Supporting this analysis, Senior Deputy Governor of Bank Indonesia, Destry Damayanti, previously indicated that the pressure on the Rupiah is not an isolated phenomenon but rather aligns with a broader weakening trend across regional currencies. She emphasized that global conditions, including escalating geopolitical conflicts and international financial market sentiment, remain pivotal factors weighing on the Rupiah’s performance.

“The current pressure on the Rupiah is influenced by heightened global uncertainty, which is also impacting regional currencies,” Destry detailed in a written statement on Thursday, April 23rd. She confirmed that the Rupiah’s movement mirrors its regional counterparts, experiencing a year-to-date weakening of 3.54 percent.

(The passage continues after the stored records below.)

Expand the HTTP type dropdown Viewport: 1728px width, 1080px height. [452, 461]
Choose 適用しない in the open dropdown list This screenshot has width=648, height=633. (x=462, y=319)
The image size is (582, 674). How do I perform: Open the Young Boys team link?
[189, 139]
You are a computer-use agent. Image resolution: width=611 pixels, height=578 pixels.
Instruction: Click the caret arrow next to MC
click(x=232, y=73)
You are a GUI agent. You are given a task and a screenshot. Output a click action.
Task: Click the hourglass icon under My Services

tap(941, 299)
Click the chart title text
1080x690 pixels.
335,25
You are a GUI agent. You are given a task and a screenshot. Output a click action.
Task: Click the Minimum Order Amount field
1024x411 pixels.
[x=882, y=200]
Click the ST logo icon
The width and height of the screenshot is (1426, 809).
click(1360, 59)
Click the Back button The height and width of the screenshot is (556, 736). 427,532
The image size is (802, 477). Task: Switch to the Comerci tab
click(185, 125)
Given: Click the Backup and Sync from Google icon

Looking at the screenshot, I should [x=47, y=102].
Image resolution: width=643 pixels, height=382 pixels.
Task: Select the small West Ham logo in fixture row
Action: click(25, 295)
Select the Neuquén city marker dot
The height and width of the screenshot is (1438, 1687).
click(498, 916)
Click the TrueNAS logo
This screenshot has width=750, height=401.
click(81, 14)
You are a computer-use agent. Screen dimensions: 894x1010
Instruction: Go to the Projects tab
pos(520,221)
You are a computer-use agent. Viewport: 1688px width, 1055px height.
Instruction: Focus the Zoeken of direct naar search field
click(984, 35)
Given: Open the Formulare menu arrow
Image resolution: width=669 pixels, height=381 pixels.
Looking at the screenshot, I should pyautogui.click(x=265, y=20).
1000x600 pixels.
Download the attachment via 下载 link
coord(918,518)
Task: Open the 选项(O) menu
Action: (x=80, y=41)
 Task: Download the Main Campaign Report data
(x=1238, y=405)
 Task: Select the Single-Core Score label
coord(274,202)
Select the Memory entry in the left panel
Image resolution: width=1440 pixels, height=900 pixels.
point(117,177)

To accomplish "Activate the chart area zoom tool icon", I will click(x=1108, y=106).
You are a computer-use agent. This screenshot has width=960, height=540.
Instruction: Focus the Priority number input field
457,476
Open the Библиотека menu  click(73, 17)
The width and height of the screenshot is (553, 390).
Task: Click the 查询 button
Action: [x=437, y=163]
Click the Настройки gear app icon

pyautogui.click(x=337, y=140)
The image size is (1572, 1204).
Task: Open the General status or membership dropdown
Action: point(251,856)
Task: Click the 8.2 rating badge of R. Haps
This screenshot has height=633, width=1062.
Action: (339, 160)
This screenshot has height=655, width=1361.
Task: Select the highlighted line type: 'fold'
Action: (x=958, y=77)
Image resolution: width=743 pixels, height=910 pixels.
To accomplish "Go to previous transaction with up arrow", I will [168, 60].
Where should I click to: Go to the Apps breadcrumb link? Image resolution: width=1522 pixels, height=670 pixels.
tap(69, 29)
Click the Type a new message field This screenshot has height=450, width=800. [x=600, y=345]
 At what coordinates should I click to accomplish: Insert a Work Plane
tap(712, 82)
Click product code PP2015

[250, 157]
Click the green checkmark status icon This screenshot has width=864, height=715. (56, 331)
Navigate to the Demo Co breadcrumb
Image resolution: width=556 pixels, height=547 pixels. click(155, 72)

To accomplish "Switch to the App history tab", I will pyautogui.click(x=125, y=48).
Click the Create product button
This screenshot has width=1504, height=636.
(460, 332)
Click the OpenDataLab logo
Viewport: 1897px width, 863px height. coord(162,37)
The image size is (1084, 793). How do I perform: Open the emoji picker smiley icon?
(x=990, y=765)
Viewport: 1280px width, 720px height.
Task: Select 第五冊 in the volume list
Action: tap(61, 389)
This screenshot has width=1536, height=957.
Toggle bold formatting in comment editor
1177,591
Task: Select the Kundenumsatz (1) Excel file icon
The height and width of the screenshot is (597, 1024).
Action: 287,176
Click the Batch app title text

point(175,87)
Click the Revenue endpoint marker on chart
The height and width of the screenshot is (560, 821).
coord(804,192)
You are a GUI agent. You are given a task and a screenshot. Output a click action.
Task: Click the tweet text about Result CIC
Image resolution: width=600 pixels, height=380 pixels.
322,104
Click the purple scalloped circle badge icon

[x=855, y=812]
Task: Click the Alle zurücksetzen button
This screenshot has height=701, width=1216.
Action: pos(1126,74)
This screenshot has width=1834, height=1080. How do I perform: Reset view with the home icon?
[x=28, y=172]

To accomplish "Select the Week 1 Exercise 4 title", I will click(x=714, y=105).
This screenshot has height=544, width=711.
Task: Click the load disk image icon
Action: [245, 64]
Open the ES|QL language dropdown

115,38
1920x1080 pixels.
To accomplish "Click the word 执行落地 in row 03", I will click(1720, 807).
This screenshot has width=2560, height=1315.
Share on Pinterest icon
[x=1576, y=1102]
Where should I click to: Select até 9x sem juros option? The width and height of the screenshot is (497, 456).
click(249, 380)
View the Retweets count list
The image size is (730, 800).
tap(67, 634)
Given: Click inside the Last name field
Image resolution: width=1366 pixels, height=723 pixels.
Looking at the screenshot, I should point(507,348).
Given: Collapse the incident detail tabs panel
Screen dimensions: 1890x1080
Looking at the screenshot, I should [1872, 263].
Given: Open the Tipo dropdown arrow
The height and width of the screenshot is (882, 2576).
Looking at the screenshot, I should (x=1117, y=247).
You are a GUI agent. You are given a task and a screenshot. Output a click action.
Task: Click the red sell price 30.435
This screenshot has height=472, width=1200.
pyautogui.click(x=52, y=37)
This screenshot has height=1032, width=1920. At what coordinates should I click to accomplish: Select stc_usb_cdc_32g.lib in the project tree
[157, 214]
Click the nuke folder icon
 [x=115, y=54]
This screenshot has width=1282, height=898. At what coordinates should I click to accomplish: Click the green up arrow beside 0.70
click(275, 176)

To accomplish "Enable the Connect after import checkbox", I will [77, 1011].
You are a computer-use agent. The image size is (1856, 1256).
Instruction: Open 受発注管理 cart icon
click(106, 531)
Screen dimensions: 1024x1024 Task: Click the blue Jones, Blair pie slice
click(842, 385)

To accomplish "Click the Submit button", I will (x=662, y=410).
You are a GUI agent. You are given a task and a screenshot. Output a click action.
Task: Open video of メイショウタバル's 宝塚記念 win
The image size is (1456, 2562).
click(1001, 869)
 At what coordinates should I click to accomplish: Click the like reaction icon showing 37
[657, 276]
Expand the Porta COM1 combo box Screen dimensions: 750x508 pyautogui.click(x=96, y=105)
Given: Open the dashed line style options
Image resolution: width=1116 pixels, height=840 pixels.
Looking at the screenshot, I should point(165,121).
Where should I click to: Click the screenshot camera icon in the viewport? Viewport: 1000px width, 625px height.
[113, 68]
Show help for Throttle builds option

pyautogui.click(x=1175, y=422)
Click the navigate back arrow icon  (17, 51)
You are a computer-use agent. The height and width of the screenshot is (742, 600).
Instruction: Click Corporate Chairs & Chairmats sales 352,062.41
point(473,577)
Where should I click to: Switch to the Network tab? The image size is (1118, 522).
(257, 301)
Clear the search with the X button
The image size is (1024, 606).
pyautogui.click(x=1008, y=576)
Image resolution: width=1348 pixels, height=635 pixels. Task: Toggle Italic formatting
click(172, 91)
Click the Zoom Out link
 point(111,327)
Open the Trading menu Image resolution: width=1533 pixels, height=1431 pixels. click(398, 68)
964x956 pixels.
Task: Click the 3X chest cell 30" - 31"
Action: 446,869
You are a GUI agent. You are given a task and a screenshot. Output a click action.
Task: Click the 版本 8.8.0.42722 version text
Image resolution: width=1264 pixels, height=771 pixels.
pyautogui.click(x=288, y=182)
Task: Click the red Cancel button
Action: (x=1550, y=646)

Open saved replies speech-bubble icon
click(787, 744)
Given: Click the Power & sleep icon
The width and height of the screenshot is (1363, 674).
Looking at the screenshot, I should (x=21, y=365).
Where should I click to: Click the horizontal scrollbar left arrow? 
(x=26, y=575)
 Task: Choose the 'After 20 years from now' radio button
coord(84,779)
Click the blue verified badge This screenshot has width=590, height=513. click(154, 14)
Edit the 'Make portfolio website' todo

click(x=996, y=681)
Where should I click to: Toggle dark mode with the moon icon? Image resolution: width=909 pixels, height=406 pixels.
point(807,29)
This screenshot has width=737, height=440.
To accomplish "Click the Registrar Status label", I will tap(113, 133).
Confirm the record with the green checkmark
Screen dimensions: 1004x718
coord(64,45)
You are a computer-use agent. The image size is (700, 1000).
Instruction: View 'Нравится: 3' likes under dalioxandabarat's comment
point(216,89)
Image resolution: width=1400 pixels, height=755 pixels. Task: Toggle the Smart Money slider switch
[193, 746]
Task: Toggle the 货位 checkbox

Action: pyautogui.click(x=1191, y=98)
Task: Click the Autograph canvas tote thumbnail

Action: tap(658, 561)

Amidst these challenging conditions, Destry assured that Bank Indonesia is actively intensifying its stabilization measures. These proactive efforts are designed to preserve the attractiveness of domestic assets while simultaneously mitigating volatility within the financial markets.

“Bank Indonesia is consistently increasing the intensity of its interventions to maintain the stability of the Rupiah exchange rate,” Destry affirmed. She added that the central bank is also fortifying the interest rate structure of pro-market monetary instruments to uphold the appeal of domestic assets, especially given the ongoing ramifications of the Middle East conflict. These stabilization efforts are being systematically implemented through interventions in offshore (NDF) and domestic (spot and DNDF) markets, along with strategic purchases of government bonds (SBN) in the secondary market. Furthermore, she highlighted that the nation’s foreign exchange reserves remain robust, standing at USD 148.2 billion at the end of March 2026.

Summary

The Indonesian Rupiah has significantly weakened to Rp 17,300 per US Dollar, primarily due to escalating global geopolitical tensions, particularly the US-Israel and Iran conflict. This uncertainty shifts capital towards safe haven assets and restricts flows into emerging markets. Rising US Treasury yields, influenced by a larger US fiscal deficit to finance military conflicts, further attract capital to the United States, strengthening the US Dollar against global currencies.

Bank Indonesia (BI) confirms this pressure aligns with a broader weakening trend across regional currencies, mirroring global conditions. In response, BI is intensifying stabilization measures, including market interventions and fortifying pro-market monetary instruments. These proactive efforts aim to maintain the Rupiah’s stability, preserve the appeal of domestic assets, and mitigate financial market volatility, supported by robust foreign exchange reserves of USD 148.2 billion.